Can God* forgive us for what we have done to this world?
*by ‘God’ I mean your version of the non-human force/energy/consciousness/etc. that is existence
This morning I was researching for a presentation that my wife [a mental health Nurse] & I will do at the Canadian Mental Health Nursing Conference in October on Ecological Grief and across, by accident, a reference to the movie First Reformed (2017). In it an “eco-terrorist pastor” runs amok when he is overwhelmed by what he learns about climate change. It’s about a pastor who loses his son and his wife, suffers from alcoholism and oversees a dying church while the ethically-questionable megachurch prospers next door. The pastor is not just seeing tragedy in the world on both personal and global levels, he’s seeing a church [eg. society] complicit in it.

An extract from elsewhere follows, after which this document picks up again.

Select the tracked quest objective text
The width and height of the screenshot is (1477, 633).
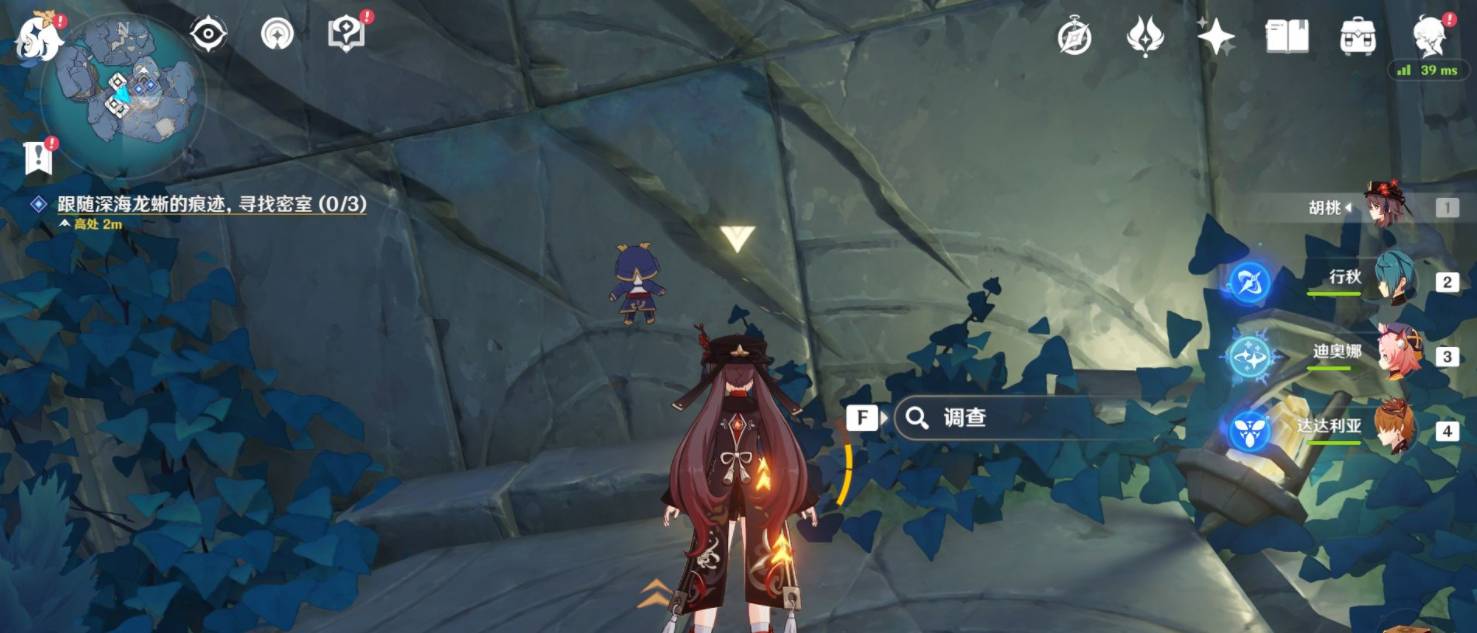pyautogui.click(x=211, y=204)
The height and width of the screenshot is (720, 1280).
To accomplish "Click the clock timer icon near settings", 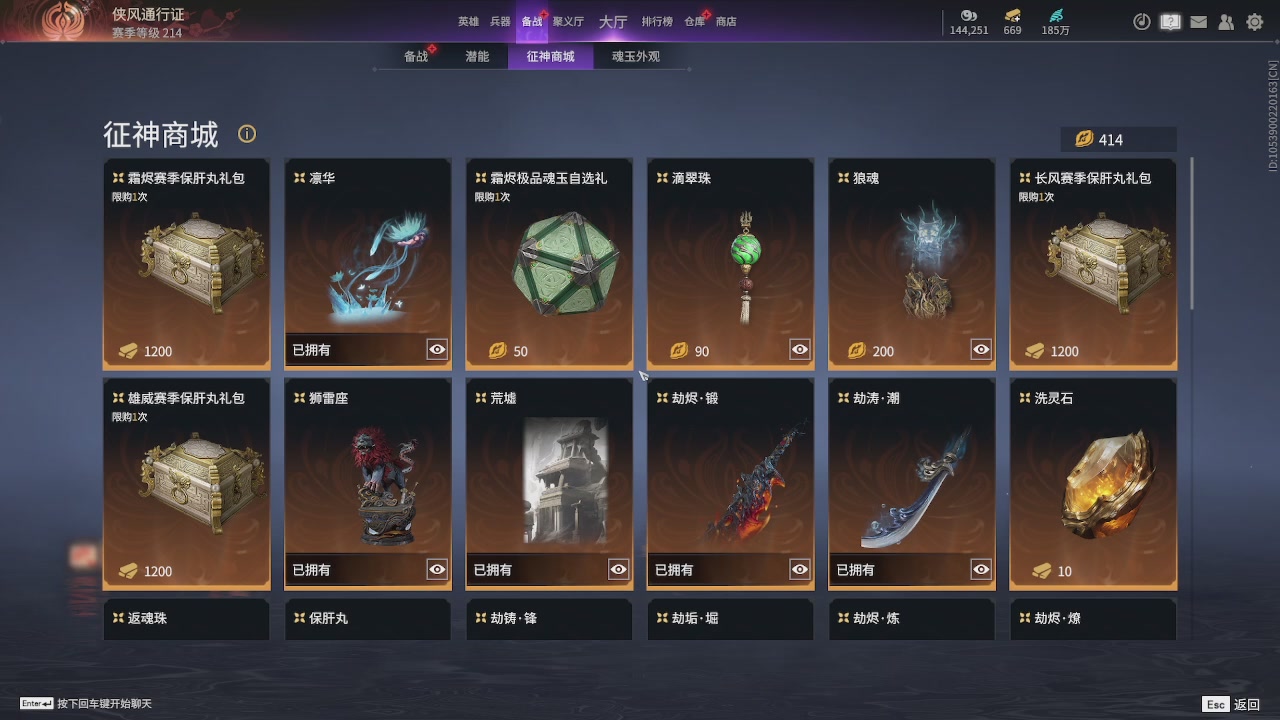I will (x=1142, y=21).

The movie revolves around this question asked by the Pastor:
Can God forgive us for what we have done to this world?
He is just as unsure of the answer as I am. Personally, given Newton’s Third Law informs us that:
For every action there is an equal and opposite reaction
and given this wisdom from the Bible [Galatians]:
Do not be deceived: God cannot be mocked. A man reaps what he sows.
– I doubt it.
We are living in the age of consequence. Just as it takes longer to heal from an injury than the time it took to get injured, just as it takes longer to clean up the mess in the kitchen than the time it took to make the mess, I imagine that it will take a very long time for the Earth to clean up the mess created by our worship of exponential growth in consumption and population at all cost. I use the term worship deliberately for its religious over-tones. It seems that humans need a god to worship: whether it be a grove of trees or Zeus or Buddha or the economy it is all comes down to the same thing – we search for some higher purpose to give meaning to our brief and otherwise meaningless lives. It just so happens that our current god is killing us.

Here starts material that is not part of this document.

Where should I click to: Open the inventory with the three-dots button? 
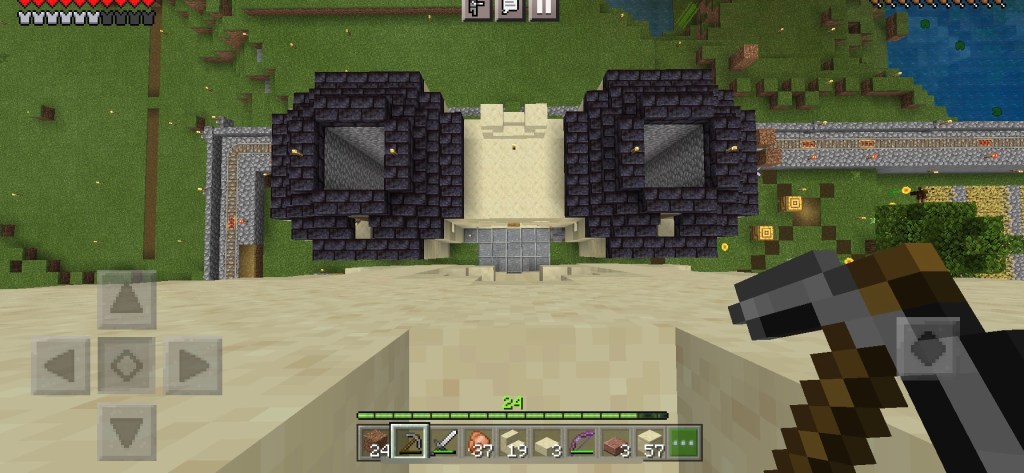coord(685,441)
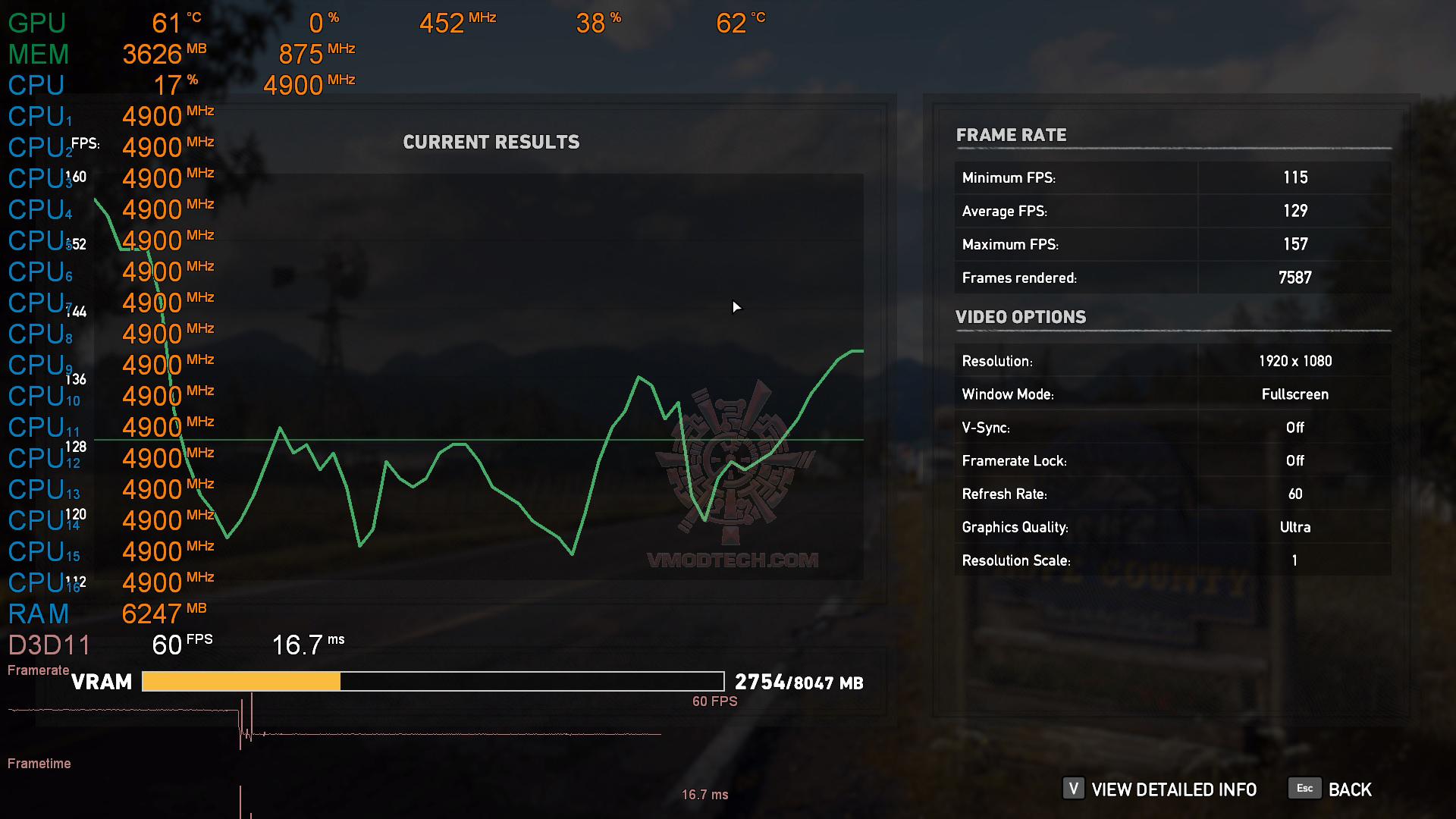Click the VRAM usage bar
The height and width of the screenshot is (819, 1456).
(432, 681)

We are like the Aztecs. Their god of war and sacrifice, Huitzilopochtli, demanded continuous human sacrifice. To find new victims they had to, for religious reason, fight never ending wars by conquering new peoples who, of course, both hated and feared them. All went well for the Aztecs until the Spanish turned up – those gods predicted in their myths and thus unassailable. With the help of the surrounding Native tribes and disease [typhoid] the Aztecs were conquered – just as we will be conquered for worshipping a false god – the god of growth, growth, growth. The god that has turned us into the cancer of the Earth.
All I can say to the future is SORRY [watch video if desired]
Of course, we could, as suggested in the video above, change our ways. We are, I hope, a bit smarter than the Aztecs, a bit smarter than cancer cells, a bit smarter than yeast in a batch of fermenting beer who increase in population until the alcohol they secrete kills them. We are smarter, only, we seem not to have found a way to use that intelligence at a societal level. Our politics has failed us, because we are blinded by our god, our god of population and economic growth at all costs. So, to avoid the fate of the Aztecs and of cancer cells we must change, we must worship another god. We must find another politics that can organize us for survival. Or die. Die in the flames of a hell of our creation, as painted for us by H.Bosch in 1500.
However, Bosch does not have the last word. I leave you with this poem by Mary Oliver a classic New England nature poet who died this past January, where she explores despair.
Wild Geese
You do not have to be good.
You do not have to walk on your knees for a hundred miles through the desert repenting.
You only have to let the soft animal of your body love what it loves.
Tell me about despair, yours, and I will tell you mine.
Meanwhile the world goes on.
Meanwhile the sun and the clear pebbles of the rain are moving across the landscapes,
over the prairies and the deep trees, the mountains and the rivers.
Meanwhile the wild geese, high in the clean blue air, are heading home again.
Whoever you are, no matter how lonely, the world offers itself to your imagination,
calls to you like the wild geese, harsh and exciting
— over and over announcing your place in the family of things.